Читать книгу Собрание сочинений. 2 том - Николай Ольков - Страница 11

Глухомань
10

Оглавление

Вечером Семен подошел к конторе, Дарья, как всегда в это время, домывала крыльцо, встал в сторонке, дождался, когда она привычным движением выплеснет мутноватую воду и насухо выжмет прополосканную тряпку.

– Доброго вечера, Дарья Мартемьяновна.

– И тебе здравствовать, Семен Федорович.

– Ты погляди, как у нас все мило да любо, кто услышит со стороны – ну, чисто голубки.

– А кого нам теперь совеститься, подумай сам: я своего когда еще схоронила, все водки напиться не мог, ты тоже свежий холостяк. Да голубками и были когда-то, только война все понарушила. Садись на крыльцо, не ругаться, поди, пришел, в конторе нет никого, говори, что хошь.

– Ты войну-то здря обижаешь, не она одна виновата, могла бы и у тетки в девках пожить. После такого расставания у меня никакого сумления не было, женатым себя считал, где удастся приткнуться уснуть, там и с тобой повидаюсь. Все мне твой синячок на губе помнился, я его специально подкусывал, чтобы подольше сохранился, вроде как только что присосала девчонка.

Дарья смахнула слезу:

– Как бы можно было у тетки жить, не метнулась бы. В Красну Армию хотели забрать, уже на комиссии гоняли, да только нельзя мне было на фронт.

– Очень даже можно, девок множо видел на фронтах, и по санитарной части, и по связи.

– Нельзя мне, Сема, я уже тяжелая была.

– Вот так? И когда же успела?

Дарья возмутилась:

– Ах ты, «когда успела?», а не ты ли всю ночь, прости Господи, до седьмого поту, да тут диво было не понести! Павлик-то, сын, который сейчас на Севере, от твоего семени, а мой-то Георгий Николаевич, когда узнал, что не гожусь к мобилизации, замечать меня стал, в контору пристроил, продукты приносил.

Сема не слышал последних слов, он никак не мог понять про Павлика, зачем она говорит, что его семя?

– Обожди, Дарьюшка, дай одуматься, что ты мне про Павла сказала. Мой, говоришь? А когда он народился?

– В марте, как и должно. Сема, не вини меня ни в чем, что вышла за другого, не выжить бы мне с дитем, а он взял, на себя записал. Что раньше никогда не говорила тебе, да и седни бы промолчала, да как-то расположилось все к тому разговору.

Сема плакал, слезы стекали по его щекам, он подбирал их застиранным платочком.

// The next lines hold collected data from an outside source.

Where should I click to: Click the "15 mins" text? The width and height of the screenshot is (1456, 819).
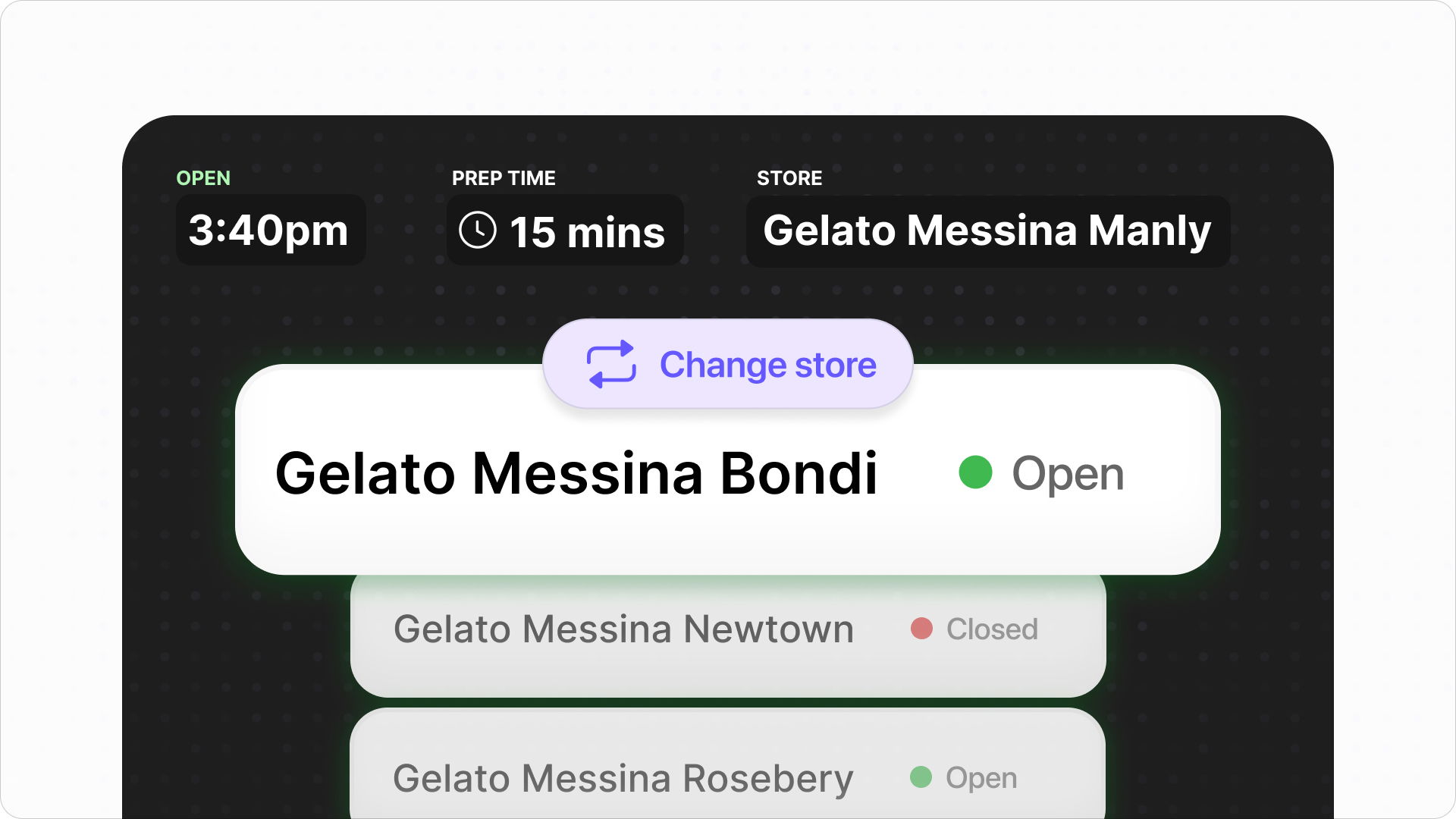[587, 232]
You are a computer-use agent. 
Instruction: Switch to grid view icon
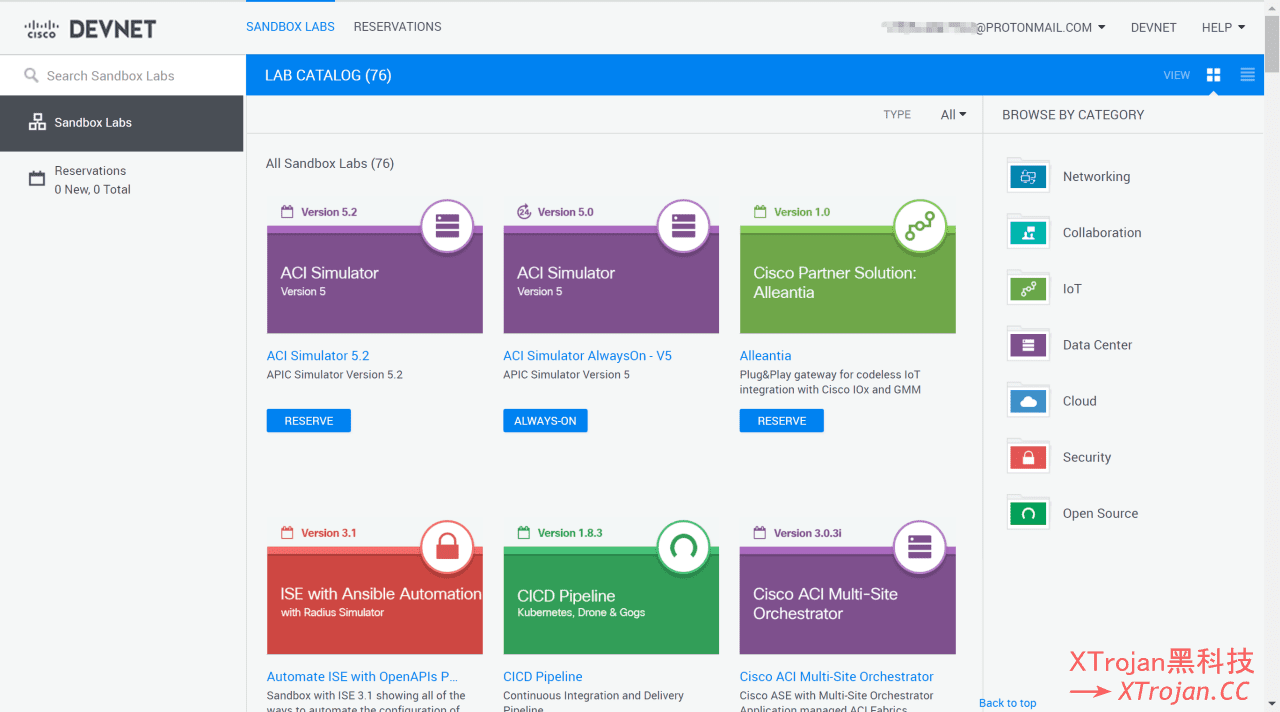coord(1214,75)
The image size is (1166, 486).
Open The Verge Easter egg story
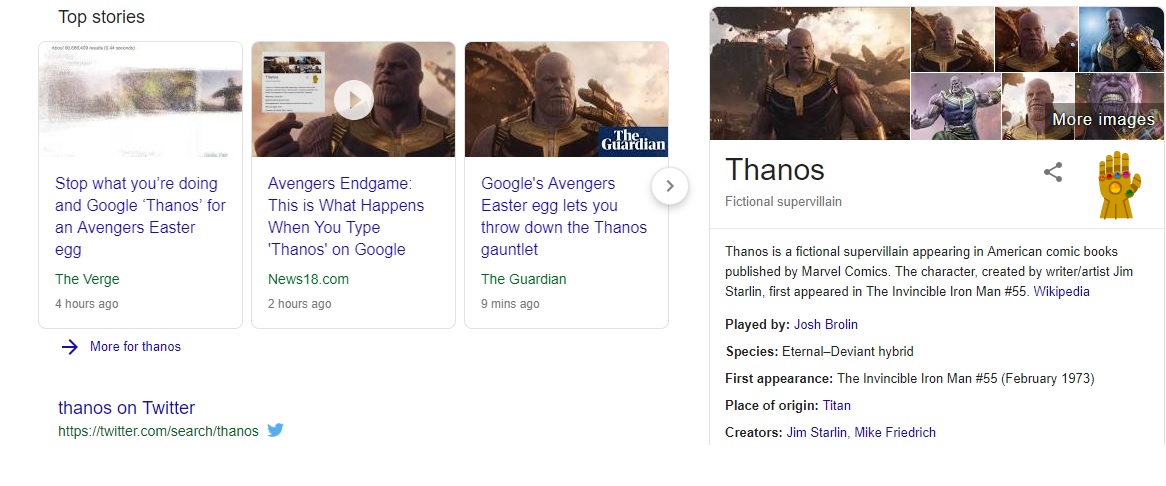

– А ведь я думала, что ты найдешь меня сразу, как вернешься, я бы все бросила, к тебе пошла. И когда повстретились, ты уж женатый был, и тогда бы пошла, да ты возгордился.

Сема всхлипнул:

– Тяжело, поди, одной-то? В районе-то, говорят, квартирка была и с теплом, и с уборной, а все оставила и переехала в глухомань нашу.

– Домой вернулась. А тяжесть – какая тяжесть? Хозяйство не держу, пенсию дают хорошую, да мне много ли надо?

Сема вздохнул:

– А мне тяжко. Ты, может, смеяться будешь, а я все ночами молодость нашу вспоминаю, у меня же ни одной девки не было, кроме тебя. Новой раз до того забудусь, что заговорю с тобой на ласковом языке.

– Неужто все помнишь? Ведь полвека прошло, даже больше.

– Все до ниточки помню, вот как сейчас, и шутки в сторону.

– Ничего не вернуть, Сема, жизнь прошла.

– Ну, тут я не согласный, жисть продолжатся, надо только за ней успевать. Вот я пришел к тебе, думаю, может, нам с тобой сойтись?

– Бог с тобой, Семен Федорович, в наши-то годы?

Сема взбодрился:

– А чего? Пусть знают молодые, что первая любовь завсегда сердце расшевелит.

– Засудит нас деревня.

– Дурак, можа, и осудит, а всякий умный, которых поболе, согласится, что правильно сделали. Только надо хату в порядок привести.

– Нет, лучше ты ко мне перетащись, у меня и домишко покрепче, и к центру ближе.

Сема смутился:

– Нельзя, не положено в примаки выходить. Ладно, оставим до утра, я с Гришей посоветуюсь, он ведь как сын мне. А с Павликом как быть? Сопчишь ему об истинном отце?

Дароья качнула головой:

– Писать не буду, а вот приедет через месяц, тут и обсудим.

Сема подвинулся по плашке ближе к Дарьюшке, обнял ее за плечо, она положила голову ему на грудь. Совсем, как в ту ночь, которая была первой и пока последней в их совместной жизни.